Holley cheerleaders led the effort to repurpose a toy dollhouse into “The Little House That Love Built.” The house was given today to the Ronald McDonald House in Rochester, along with $2,050, the fruits of the fund-raising effort.
Cheerleaders sold tiles on the roof for $1 each. There are 780 tiles and most of them include names of the donors.
The cheerleaders are pictured above with the house at about 4 p.m. today before they took it to Ronald McDonald House in Rochester.
“I hope people see the names and draw strength from it,” said Penny Cole, co-cheerleading coach.
Cole thanked the community for supporting the fund-raiser which started in November. Cheerleaders sold tiles at basketball games and school events. Many of the donors gave more than $1 for a tile.
This is the third year that Cole and the Holley school have raised money for the Ronald McDonald House. This is the first time the effort topped $1,000.
Cole is co-cheerleading coach with her daughter, Heather Kelley. Cole said Heather was a preemie when she was born before there was a Ronald McDonald House. Cole said she was in anguish having to leave her newborn at the hospital after she was born. Cole wishes there had been a home then for families with children receiving healthcare.
While selling tiles for the mini-house, Cole and cheerleaders heard from families who have stayed at the Ronald McDonald House, and how that option made a difficult time more bearable.

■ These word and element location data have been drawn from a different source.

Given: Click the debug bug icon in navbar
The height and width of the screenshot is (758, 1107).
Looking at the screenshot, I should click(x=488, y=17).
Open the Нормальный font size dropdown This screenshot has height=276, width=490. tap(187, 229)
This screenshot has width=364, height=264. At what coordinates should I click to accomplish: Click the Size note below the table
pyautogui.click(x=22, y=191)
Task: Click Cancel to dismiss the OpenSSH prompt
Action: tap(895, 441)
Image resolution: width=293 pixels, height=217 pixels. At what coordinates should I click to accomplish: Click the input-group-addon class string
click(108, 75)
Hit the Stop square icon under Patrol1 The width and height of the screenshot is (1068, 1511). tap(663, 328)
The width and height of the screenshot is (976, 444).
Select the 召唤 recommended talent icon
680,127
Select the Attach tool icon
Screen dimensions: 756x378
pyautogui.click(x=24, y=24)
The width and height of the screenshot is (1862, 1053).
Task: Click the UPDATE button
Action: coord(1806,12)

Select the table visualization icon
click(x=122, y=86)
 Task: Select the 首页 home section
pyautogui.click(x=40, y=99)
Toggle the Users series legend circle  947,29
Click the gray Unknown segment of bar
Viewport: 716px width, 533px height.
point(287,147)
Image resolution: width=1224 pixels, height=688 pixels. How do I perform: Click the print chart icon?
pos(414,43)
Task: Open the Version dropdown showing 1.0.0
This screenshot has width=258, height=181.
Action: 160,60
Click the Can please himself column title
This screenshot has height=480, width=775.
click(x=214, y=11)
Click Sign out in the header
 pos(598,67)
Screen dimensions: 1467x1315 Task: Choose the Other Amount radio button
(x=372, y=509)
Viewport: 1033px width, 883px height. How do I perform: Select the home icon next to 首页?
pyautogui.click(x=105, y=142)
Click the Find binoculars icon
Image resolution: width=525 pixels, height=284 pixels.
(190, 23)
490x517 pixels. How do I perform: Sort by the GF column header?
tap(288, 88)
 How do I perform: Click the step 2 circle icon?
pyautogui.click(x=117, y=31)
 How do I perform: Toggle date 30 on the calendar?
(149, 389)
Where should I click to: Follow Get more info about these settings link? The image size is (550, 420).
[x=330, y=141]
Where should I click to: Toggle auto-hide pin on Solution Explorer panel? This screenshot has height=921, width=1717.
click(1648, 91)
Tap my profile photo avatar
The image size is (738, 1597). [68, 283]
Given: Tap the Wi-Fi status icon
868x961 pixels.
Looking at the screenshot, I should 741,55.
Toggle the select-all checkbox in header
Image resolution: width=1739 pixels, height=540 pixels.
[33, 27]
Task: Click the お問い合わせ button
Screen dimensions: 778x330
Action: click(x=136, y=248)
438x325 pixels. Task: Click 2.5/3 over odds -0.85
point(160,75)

The house was initially for the daughter of a kindergarten teacher. When the daughter outgrew it, the teacher brought it to her classroom. But it was too big for the classroom and was going to be tossed in the garbage.
Cole rescued it, and had it repainted, furnished with toy furniture and a new roof put on with tiles listing hundreds of names. It is now, “The Little House That Love Built.”
Cole has been the cheerleading coach at Holley since 1989. After her daughter graduated from high school in 1997, she joined her mother as co-coach. The two lead a dynamic team which won the Genesee-Region title last month. Cole and Kelley were named the league’s coaches of the year for the second straight year. The two also praised Corrida Shepherd, the JV cheerleading coach.
Cole organizes the varsity team and her daughter is in charge of choreography.
“She is the head train that keeps everything running smoothly,” Kelley said about her mother.
The state in January 2015 made cheerleading an official sport. That designation has resulted in more tumbling and jumping, and less emphasis on dancing. Cole and Kelley said the team starts practicing in August and competes until late February. They cheer for fall and winter sports, and also compete in five of their own events.
“It’s hurtful when people say they’re not athletes because people don’t realize what cheerleaders do,” Cole said.
The cheerleaders support their school, and also cheer for other cheerleading teams at the competitions. The Holley cheerleaders also embrace community service, including visits to The Villages of Orleans Health and Rehabilitation Center in Albion (the former county nursing home). The cheerleaders visited residents for the Christmas holiday and were back on Valentine’s.
Two of the Holley cheerleaders, Kelsey Daniels and Madeline Rowley, were selected to cheer in the senior showcase, the annual Ronald McDonald House All Star basketball games in Rochester.
Kelsey said the community responded to the Ronald McDonald house fund-raiser, enjoying a new approach to raising money and awareness.
She praised Cole and Kelley for their dedication to the cheerleaders.
“They think of us as their own children,” Kelsey said.